Trecho selecionado =
╔══
Como estamos em período de Oktoberfest, faço deste texto um brinde: saúde! Você aí, provavelmente em horário de expediente, lendo meu devaneio enquanto finge produtividade, e eu aqui, com uma cerveja gelada em mãos, caprichosamente sóbrio numa noite de domingo, dedilhando estas frases que tentam dar algum sentido à ressaca da comunicação pública brasileira.
A única certeza que carrego, e acredito que você também, é que, se refletirmos bem, despertaremos para a curiosidade de como as bebidas ganharam, ao longo da história, um papel quase sagrado na civilização. Elas estão em tudo: na definição de poder, aos demonstrar fraquezas, na riqueza e na lama da carestia. Os rituais e curas contam com o álcool como aditivo dos líquidos degustados. Nas desgraças e nas celebrações também. Embriagam e libertam, festejam e adoecem, mas sempre deixam um gosto de vida ou de vaidade, que vai, ou se esvai, em cada um que prova.
Trôpego, ao fim de uma madrugada qualquer, voltando dos pavilhões da Vila Germânica, percebo como o silêncio que vem depois do barulho é um convite à introspecção. O sabor que ainda repousa na boca, o copo meio cheio (ou meio vazio) abandonado sobre a mesa, e o espelho do banheiro, antes embaçado, começando a devolver um reflexo. É ali, entre o ruído e o silêncio, que mora a lucidez. O que foi isso? O que virá depois de tudo isso? Observar a (auto)imagem se refazendo é um jeito de clarear o amanhecer. É hora de um manifesto!
Quem sabe assim, no instante em que o olhar limpa o rosto e se reconhece, despidos da embriaguez, lúcidos (com um toque de deboche, claro) das paixões políticas, conseguimos pensar, por um instante, em uma comunicação pública que sirva ao cidadão, e não ao ego do governante. Veja comigo: se a água representava a vida, como escrevi na primeira crônica, e a espuma, a embriaguez das vaidades, como discutimos na semana passada, o reflexo é o reencontro. O tempo de finalmente começar a se olhar no espelho.
╚══
(Registros de apontamento em capturas de tela e páginas)
╔══
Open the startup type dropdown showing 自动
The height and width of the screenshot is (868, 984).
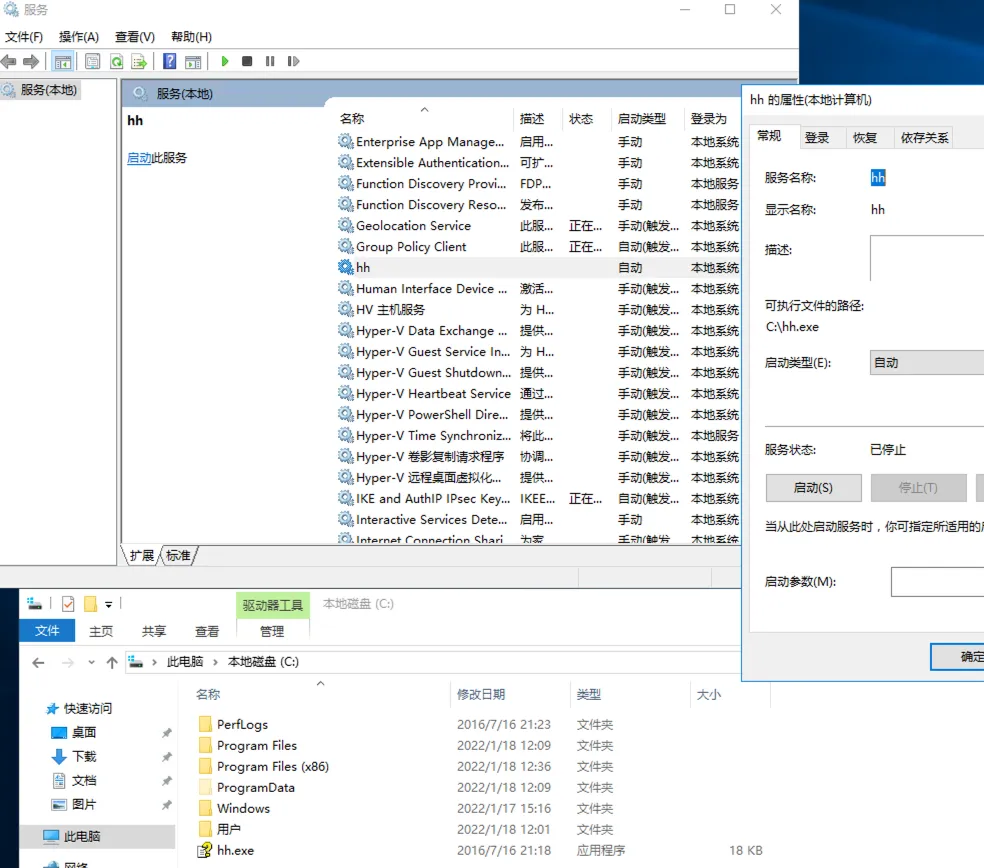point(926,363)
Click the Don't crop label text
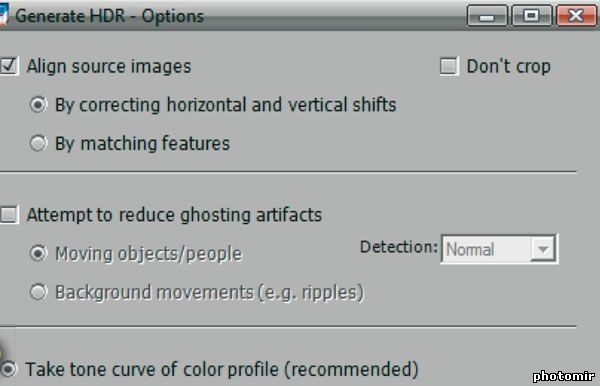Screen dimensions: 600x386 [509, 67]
╚══
Atividades propostas =
• A. Na crônica sobre a comunicação pública, reescreva o trecho de "Como estamos em" a "comunicação pública brasileira.", substituindo "cerveja gelada" por "taça de vinho".
• B. Traduza para o inglês esta frase da crônica sobre a comunicação pública: "É ali, entre o ruído e o silêncio, que mora a lucidez."
• C. Prossiga a crônica sobre a comunicação pública a partir do ponto em que ela termina.
Esses dados não têm relação com a crônica sobre a comunicação pública.

Respostas =
• A.
Como estamos em período de Oktoberfest, faço deste texto um brinde: saúde! Você aí, provavelmente em horário de expediente, lendo meu devaneio enquanto finge produtividade, e eu aqui, com uma taça de vinho em mãos, caprichosamente sóbrio numa noite de domingo, dedilhando estas frases que tentam dar algum sentido à ressaca da comunicação pública brasileira.

• B. It is there, between noise and silence, that lucidity dwells.

• C.
E o que se vê? Um sistema que se perdeu na própria imagem. Prefeitos, governadores, secretários e ministros que confundem seguidor com eleitor, gestores que tratam o cargo como palco e servidores que viraram figurantes de uma peça de autopromoção financiada com dinheiro público. Mas, como comunicar com eficácia sem que o político se confunda com o cargo, e sem que o contribuinte banque a vaidade alheia?
Há profissões que constroem coisas visíveis, obras de arte, pontes, prédios, estradas. Outras edificam estruturas invisíveis, mas não menos concretas: narrativas, percepções, consensos, esperanças, sonhos, medos. A comunicação é uma dessas. É aquela que oferece a liga, um cimento simbólico que une a sociedade. E quando essa mistura se junta com o marketing pessoal, o que deveria erguer a República começa a rachar.
No entanto, entre os excessos do marketing e as omissões da burocracia, começam a surgir experiências que indicam um novo caminho, hoje ainda muito focada no resultado eleitoral, mas, que podem servir de aprendizado para o serviço público. Veja o caso do Emanoelton Borges, estrategista político de JHC (João Henrique Caldas), prefeito de Maceió. Nesta semana, ele recebeu o prêmio internacional considerado o Oscar da consultoria política, além de ser reconhecido como melhor pesquisador eleitoral do ano.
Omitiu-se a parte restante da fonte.